— What you should do —
Word for word, transcribe every line below.

— Records to process —
-.-.-

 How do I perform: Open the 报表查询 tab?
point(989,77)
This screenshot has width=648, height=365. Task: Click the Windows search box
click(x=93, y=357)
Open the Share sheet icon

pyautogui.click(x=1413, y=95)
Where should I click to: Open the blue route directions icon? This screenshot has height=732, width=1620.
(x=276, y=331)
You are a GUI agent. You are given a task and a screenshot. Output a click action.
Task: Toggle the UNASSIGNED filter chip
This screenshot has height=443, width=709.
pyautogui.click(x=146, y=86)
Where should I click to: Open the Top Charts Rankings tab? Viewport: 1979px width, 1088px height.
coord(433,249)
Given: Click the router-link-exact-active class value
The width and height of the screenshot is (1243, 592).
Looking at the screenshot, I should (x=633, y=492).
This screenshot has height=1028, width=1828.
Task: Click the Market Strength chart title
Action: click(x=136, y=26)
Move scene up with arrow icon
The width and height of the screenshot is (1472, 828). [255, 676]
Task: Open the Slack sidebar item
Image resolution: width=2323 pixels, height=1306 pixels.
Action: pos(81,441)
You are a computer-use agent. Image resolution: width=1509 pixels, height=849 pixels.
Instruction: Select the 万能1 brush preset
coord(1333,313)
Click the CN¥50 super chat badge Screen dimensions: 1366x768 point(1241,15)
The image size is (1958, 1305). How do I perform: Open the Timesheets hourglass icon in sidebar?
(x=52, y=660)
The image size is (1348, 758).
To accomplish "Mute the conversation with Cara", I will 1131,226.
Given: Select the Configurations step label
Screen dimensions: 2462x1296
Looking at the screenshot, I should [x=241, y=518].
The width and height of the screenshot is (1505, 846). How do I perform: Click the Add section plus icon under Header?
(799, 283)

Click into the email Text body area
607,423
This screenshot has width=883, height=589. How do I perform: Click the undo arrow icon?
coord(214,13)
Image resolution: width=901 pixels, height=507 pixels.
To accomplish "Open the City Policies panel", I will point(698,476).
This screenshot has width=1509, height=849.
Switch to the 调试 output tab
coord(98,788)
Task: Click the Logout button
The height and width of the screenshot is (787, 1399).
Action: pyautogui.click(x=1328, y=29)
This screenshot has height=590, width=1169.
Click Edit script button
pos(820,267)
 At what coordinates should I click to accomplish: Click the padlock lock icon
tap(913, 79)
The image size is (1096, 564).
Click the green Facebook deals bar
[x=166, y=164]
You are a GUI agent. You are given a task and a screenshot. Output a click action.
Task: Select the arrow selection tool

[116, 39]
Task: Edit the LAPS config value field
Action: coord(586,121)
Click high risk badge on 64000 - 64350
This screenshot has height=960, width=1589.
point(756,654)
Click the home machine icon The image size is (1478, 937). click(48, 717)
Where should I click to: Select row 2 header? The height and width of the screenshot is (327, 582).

-.-.-

— Exercise solution —
 How do I perform: Open the 报表查询 tab?
point(989,77)
This screenshot has width=648, height=365. Task: Click the Windows search box
click(x=93, y=357)
Open the Share sheet icon

pyautogui.click(x=1413, y=95)
Where should I click to: Open the blue route directions icon? This screenshot has height=732, width=1620.
(x=276, y=331)
You are a GUI agent. You are given a task and a screenshot. Output a click action.
Task: Toggle the UNASSIGNED filter chip
This screenshot has height=443, width=709.
pyautogui.click(x=146, y=86)
Where should I click to: Open the Top Charts Rankings tab? Viewport: 1979px width, 1088px height.
coord(433,249)
Given: Click the router-link-exact-active class value
The width and height of the screenshot is (1243, 592).
Looking at the screenshot, I should (x=633, y=492).
This screenshot has height=1028, width=1828.
Task: Click the Market Strength chart title
Action: click(x=136, y=26)
Move scene up with arrow icon
The width and height of the screenshot is (1472, 828). [255, 676]
Task: Open the Slack sidebar item
Image resolution: width=2323 pixels, height=1306 pixels.
Action: pos(81,441)
You are a computer-use agent. Image resolution: width=1509 pixels, height=849 pixels.
Instruction: Select the 万能1 brush preset
coord(1333,313)
Click the CN¥50 super chat badge Screen dimensions: 1366x768 point(1241,15)
The image size is (1958, 1305). How do I perform: Open the Timesheets hourglass icon in sidebar?
(x=52, y=660)
The image size is (1348, 758).
To accomplish "Mute the conversation with Cara", I will 1131,226.
Given: Select the Configurations step label
Screen dimensions: 2462x1296
Looking at the screenshot, I should [x=241, y=518].
The width and height of the screenshot is (1505, 846). How do I perform: Click the Add section plus icon under Header?
(799, 283)

Click into the email Text body area
607,423
This screenshot has width=883, height=589. How do I perform: Click the undo arrow icon?
coord(214,13)
Image resolution: width=901 pixels, height=507 pixels.
To accomplish "Open the City Policies panel", I will point(698,476).
This screenshot has width=1509, height=849.
Switch to the 调试 output tab
coord(98,788)
Task: Click the Logout button
The height and width of the screenshot is (787, 1399).
Action: pyautogui.click(x=1328, y=29)
This screenshot has height=590, width=1169.
Click Edit script button
pos(820,267)
 At what coordinates should I click to accomplish: Click the padlock lock icon
tap(913, 79)
The image size is (1096, 564).
Click the green Facebook deals bar
[x=166, y=164]
You are a GUI agent. You are given a task and a screenshot. Output a click action.
Task: Select the arrow selection tool

[116, 39]
Task: Edit the LAPS config value field
Action: coord(586,121)
Click high risk badge on 64000 - 64350
This screenshot has height=960, width=1589.
point(756,654)
Click the home machine icon The image size is (1478, 937). click(48, 717)
Where should I click to: Select row 2 header? The height and width of the screenshot is (327, 582).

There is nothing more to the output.